Your instructions
Pull every line containing "computer" from the entries.

########################################

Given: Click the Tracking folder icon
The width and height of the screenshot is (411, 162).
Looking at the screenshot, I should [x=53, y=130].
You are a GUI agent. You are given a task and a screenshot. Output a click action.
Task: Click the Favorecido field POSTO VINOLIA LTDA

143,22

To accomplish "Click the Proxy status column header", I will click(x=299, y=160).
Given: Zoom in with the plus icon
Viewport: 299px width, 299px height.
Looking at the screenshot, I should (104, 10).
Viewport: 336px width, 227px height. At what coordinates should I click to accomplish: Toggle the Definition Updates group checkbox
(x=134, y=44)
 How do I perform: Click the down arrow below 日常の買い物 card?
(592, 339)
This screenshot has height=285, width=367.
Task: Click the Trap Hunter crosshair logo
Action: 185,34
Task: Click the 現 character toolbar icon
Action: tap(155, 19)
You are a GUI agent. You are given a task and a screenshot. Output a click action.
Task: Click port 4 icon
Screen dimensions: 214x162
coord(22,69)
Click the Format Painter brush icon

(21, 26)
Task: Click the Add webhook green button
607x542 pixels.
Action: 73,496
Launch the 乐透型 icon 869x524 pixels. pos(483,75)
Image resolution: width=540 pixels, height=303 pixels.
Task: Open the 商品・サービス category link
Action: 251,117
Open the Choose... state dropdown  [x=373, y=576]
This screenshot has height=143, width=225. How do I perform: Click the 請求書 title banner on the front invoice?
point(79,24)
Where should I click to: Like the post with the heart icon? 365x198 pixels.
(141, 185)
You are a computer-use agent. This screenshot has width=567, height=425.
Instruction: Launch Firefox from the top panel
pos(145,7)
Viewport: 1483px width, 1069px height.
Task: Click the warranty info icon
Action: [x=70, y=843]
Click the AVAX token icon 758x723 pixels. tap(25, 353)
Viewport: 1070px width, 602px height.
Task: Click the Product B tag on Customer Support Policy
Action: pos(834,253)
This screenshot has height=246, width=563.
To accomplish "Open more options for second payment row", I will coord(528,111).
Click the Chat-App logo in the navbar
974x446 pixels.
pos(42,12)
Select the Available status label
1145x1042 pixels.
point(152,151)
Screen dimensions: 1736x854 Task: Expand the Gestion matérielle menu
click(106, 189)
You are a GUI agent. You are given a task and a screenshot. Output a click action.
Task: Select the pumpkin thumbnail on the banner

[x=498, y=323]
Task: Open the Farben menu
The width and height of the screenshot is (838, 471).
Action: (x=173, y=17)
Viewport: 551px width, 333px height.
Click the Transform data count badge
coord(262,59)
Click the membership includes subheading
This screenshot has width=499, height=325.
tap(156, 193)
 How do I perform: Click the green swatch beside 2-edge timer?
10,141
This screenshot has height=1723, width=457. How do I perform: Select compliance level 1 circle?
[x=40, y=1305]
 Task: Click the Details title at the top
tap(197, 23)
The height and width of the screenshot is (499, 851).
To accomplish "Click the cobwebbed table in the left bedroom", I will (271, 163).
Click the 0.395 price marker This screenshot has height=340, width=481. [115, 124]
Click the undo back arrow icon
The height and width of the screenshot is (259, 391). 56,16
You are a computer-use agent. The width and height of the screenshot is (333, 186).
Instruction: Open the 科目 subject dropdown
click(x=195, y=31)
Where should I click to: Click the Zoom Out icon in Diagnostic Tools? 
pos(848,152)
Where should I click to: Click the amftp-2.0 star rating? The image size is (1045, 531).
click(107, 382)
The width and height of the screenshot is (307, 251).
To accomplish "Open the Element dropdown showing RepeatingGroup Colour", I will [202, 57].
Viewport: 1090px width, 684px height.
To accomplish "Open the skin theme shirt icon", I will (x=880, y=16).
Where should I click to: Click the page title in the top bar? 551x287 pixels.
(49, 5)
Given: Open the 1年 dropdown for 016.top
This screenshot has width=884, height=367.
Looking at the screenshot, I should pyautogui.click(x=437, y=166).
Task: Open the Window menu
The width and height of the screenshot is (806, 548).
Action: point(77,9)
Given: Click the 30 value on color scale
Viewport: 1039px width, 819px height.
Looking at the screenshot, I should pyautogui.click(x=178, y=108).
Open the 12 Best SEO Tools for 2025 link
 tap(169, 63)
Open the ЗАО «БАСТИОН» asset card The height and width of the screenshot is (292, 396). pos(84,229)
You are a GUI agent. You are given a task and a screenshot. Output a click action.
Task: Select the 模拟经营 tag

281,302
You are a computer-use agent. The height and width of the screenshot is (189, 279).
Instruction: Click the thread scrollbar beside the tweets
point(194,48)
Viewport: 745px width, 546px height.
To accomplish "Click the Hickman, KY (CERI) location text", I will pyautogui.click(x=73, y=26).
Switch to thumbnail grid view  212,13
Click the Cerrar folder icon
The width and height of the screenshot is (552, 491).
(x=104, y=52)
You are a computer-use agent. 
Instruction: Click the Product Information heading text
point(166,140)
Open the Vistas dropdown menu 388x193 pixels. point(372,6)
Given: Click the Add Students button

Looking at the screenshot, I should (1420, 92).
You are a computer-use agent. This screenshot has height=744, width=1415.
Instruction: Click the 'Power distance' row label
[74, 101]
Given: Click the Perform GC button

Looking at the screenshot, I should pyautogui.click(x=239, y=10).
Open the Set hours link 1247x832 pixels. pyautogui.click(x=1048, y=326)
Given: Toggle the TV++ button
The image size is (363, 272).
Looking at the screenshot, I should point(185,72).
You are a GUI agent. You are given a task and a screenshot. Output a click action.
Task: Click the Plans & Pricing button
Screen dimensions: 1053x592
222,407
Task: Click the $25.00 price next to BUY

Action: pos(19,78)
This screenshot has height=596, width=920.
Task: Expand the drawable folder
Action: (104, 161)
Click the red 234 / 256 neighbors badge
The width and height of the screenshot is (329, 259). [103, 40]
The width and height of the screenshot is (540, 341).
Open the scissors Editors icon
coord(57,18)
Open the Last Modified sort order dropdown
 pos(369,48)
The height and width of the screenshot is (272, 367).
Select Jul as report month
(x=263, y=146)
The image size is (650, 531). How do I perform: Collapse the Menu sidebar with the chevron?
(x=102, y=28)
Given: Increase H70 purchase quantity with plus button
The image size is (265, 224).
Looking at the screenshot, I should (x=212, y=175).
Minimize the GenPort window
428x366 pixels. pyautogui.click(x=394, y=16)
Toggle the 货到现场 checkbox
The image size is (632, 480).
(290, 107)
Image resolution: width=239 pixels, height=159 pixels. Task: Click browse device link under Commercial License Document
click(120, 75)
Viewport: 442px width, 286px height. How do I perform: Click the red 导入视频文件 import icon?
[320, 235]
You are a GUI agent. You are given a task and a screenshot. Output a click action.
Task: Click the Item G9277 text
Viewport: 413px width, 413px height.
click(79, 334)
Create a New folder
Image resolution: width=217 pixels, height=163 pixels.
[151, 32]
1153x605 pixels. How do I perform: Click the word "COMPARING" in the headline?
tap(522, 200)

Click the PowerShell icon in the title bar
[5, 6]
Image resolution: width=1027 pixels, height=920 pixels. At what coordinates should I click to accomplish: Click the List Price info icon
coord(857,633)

########################################

Answer for the task
You are a computer-use agent. This screenshot has width=567, height=425.
You are a computer-use agent. The width and height of the screenshot is (333, 186).
You are a computer-use agent. The height and width of the screenshot is (189, 279).
You are a computer-use agent. 
You are a computer-use agent. This screenshot has height=744, width=1415.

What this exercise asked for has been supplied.